→ Written tasks
**1)** In the squat guide, what is the most the feet should turn out?
**2)** Continue the squat guide from its final sentence.

→ Source document
####################

In this series we’ll look at how to properly perform squats with bodyweight alone as well as “front” loaded. Back loaded or back squats are a little different and since we don’t practice them at IronBody Fitness we aren’t going to touch on them.

Bodyweight only, or front squats, are the same – the movement starts in the hips. You drive the hips down and back at the same time and the knees flex with little movement of the shin. The torso should remain almost vertical and the spine should remain neutral. You can check your back position by placing a broomstick on your spine from head to tailbone. It should touch the back of your head, between the shoulder blades and the sacrum, and there should be a very small gap at the lower back. This position allows you to keep your center of mass over the mid part of the feet, which allows you to go deep and not fall over forward or back.

A good squat requires a lot of mobility (not flexibility) in the ankles, hips, and upper back. It requires a lot of stability in the knees, lower back and “core”. If your ankles are stiff, you won’t be able to flex them enough to get deep. If your upper back is stiff you won’t be able to stay upright. If your hips are weak or stiff you won’t be able to push them back and down as far as you should, your knees will collapse inward and you won’t be able to drive out of the “hole”.

Let’s start from the “Ground Up” (a really good book by Dan John) by looking at the feet and ankles.

Foot Placement:

Your feet should be about shoulder width apart and slightly turned out. Everyone is different so the foot placement may not be exact. Going too wide, which many do to get around hip mobility issues, will cause more stress on the hips and the knees. Conversely, too narrow a stance will not allow you to go down at all effectively blocking the torso from dropping through your hips.

The feet should turn out, but no more than about 30 degrees. Any more than that and your hips will hurt. Feet pointing straight ahead make it hard to get deep and can also aggravate your hips.

Your weight should be across three points of the feet. This “Tripod” foot keeps your weight evenly distributed. The ball of the foot under your big toe, the ball of your foot under the little toe and the heel. Check your feet, if they roll in and the arches collapse (pronation) you’ll end up with all kinds of issues from the ankle up through the knees, hips, back and shoulders. If the feet pronate, think about spreading the ground apart with your feet to force the arches up.

####################

→ Collected material
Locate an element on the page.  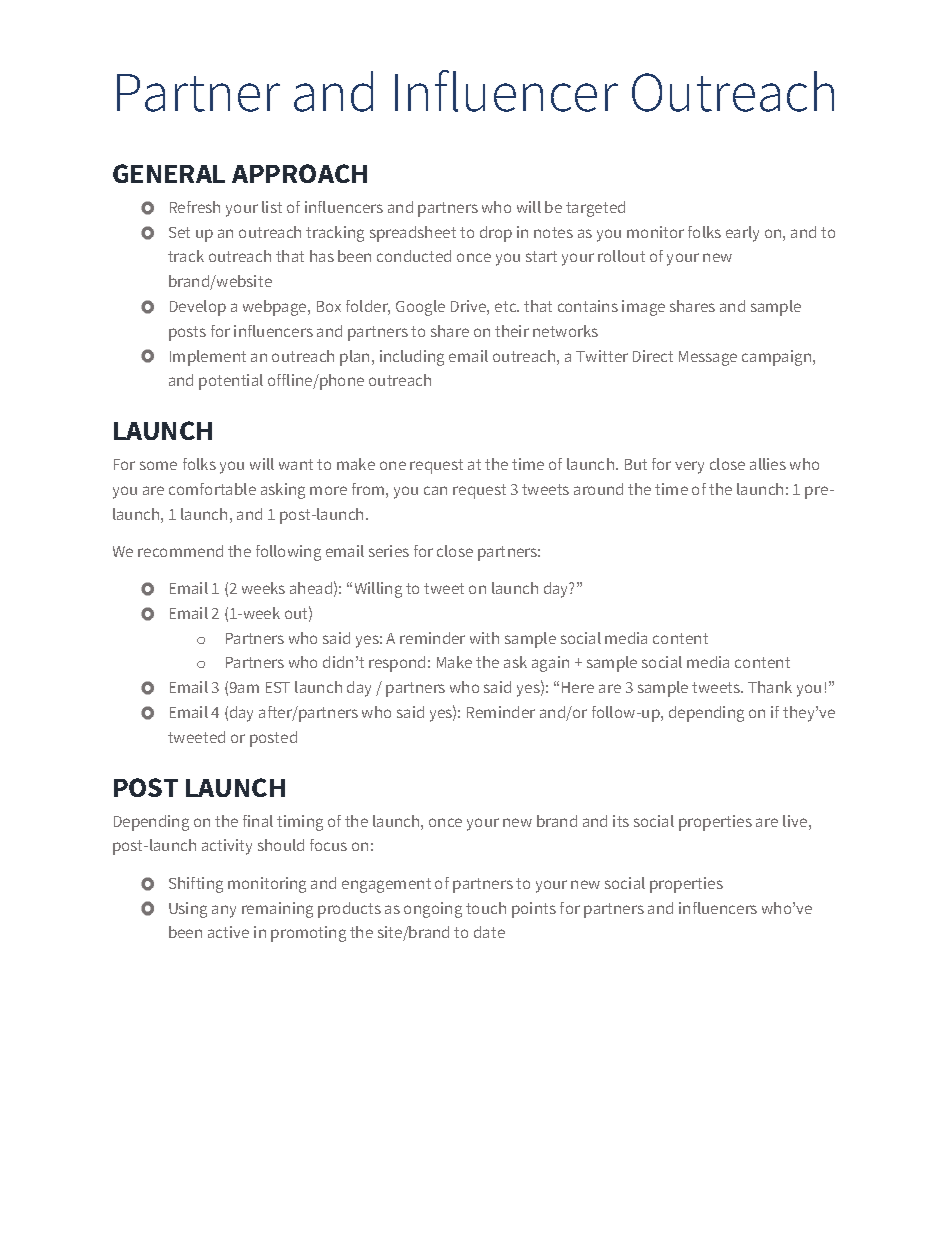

####################

→ Answers in order
**1)** No more than about 30 degrees.

**2)**
If your feet roll out (supinating) you’ll also wind up with problems. If the ball of the big toe is up, your balance will be off, so think about getting that part of the foot on the floor.

Your weight should be evenly distributed. If you find yourself grabbing the ground with your toes, your weight is too far forward and you’ll probably end up driving with the knees instead of the hips.

Shoes

All this talk of feet brings up the issue of shoes and training with weights in general. Personally I almost always train barefoot, especially if I’m indoors. When I do wear shoes they are flat and firm. Why? “Cross Trainers” or running shoes are designed to absorb shock. The forces that are generated when running are enormous and the shoes are supposed to cushion you. The also usually have an elevated heel which actually changes your running mechanics by forcing the heel to strike first. In terms of lifting heavy weight the cushioning makes you weaker in a number of ways.

  • They pitch you forward and make it more likely you’ll use the knees instead of your hips.
  • They absorb energy. You are driving to push the ground away as hard as you can but the shoes are taking some of your energy and not allowing it to be applied to the ground, making you weaker.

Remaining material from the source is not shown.